_Extracted material_.
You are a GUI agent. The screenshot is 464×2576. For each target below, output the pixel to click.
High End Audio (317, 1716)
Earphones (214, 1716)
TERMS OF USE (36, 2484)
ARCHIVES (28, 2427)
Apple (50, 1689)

_Task description_. Type out the entries exactly as they appear above.

_Answer area_.
You are a GUI agent. The screenshot is 464×2576. For each target below, output the pixel to click.
High End Audio (317, 1716)
Earphones (214, 1716)
TERMS OF USE (36, 2484)
ARCHIVES (28, 2427)
Apple (50, 1689)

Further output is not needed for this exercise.